Without exploring the details, I would be surprised if anyone was incarcerated or deported for no other reason than that he was German, either by ancestry or citizenship. Those among your 11,000 would certainly have been scrutinized by security agencies and found to be for some specific reason undesirable.
There were probably 25-50 million people of German ancestry in the USA at the time, so the 11,000 was only one out of several thousand. It cannot be compared in any way at all with the incarceration of every American with a Japanese surname.
“Nobody” is not an unreasonable estimate of a number which is ridiculously small in a huge sample, especially when used for a comparison with nearly everybody in a contrasting sample.
They aren’t euphemisms. There are very substantial legal differences in US law between an authorization for the use of military force and a declaration of war. For example, the Alien Enemy Act, which I mentioned earlier, along with numerous other provisions of law, are only triggered under a declaration of war.

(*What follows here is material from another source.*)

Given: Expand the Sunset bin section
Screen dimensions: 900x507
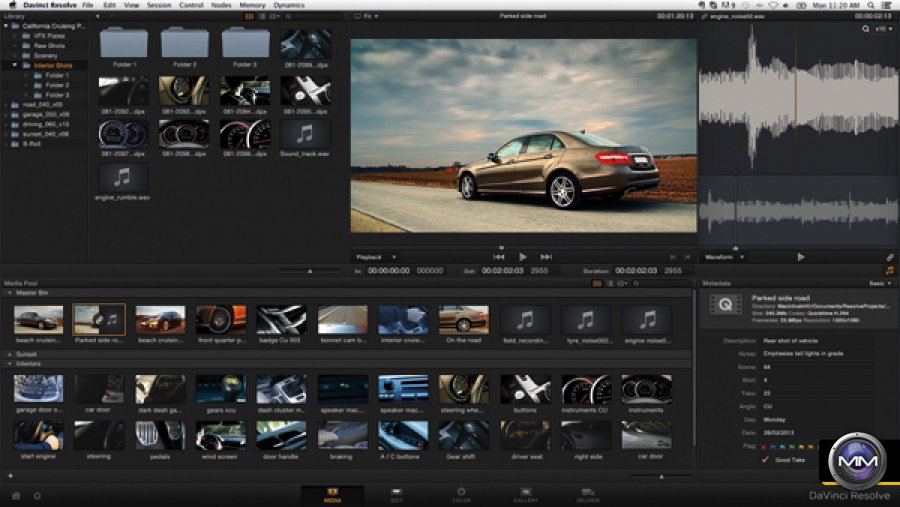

And just to anticipate the next issue, authorizations for force are not new. In fact, Congress passed three of them before passing the first declaration of war against Britain in 1812.
Diplomats may not get to leave right away, but they’re treated a lot better than ordinary foreigners. After the US entered the war the German, Japanese, & Italian legations we put under house arrest at a luxury resort until they could be exchanged with their counterparts (also detained in resorts) via neutral Portuguese intermediaries.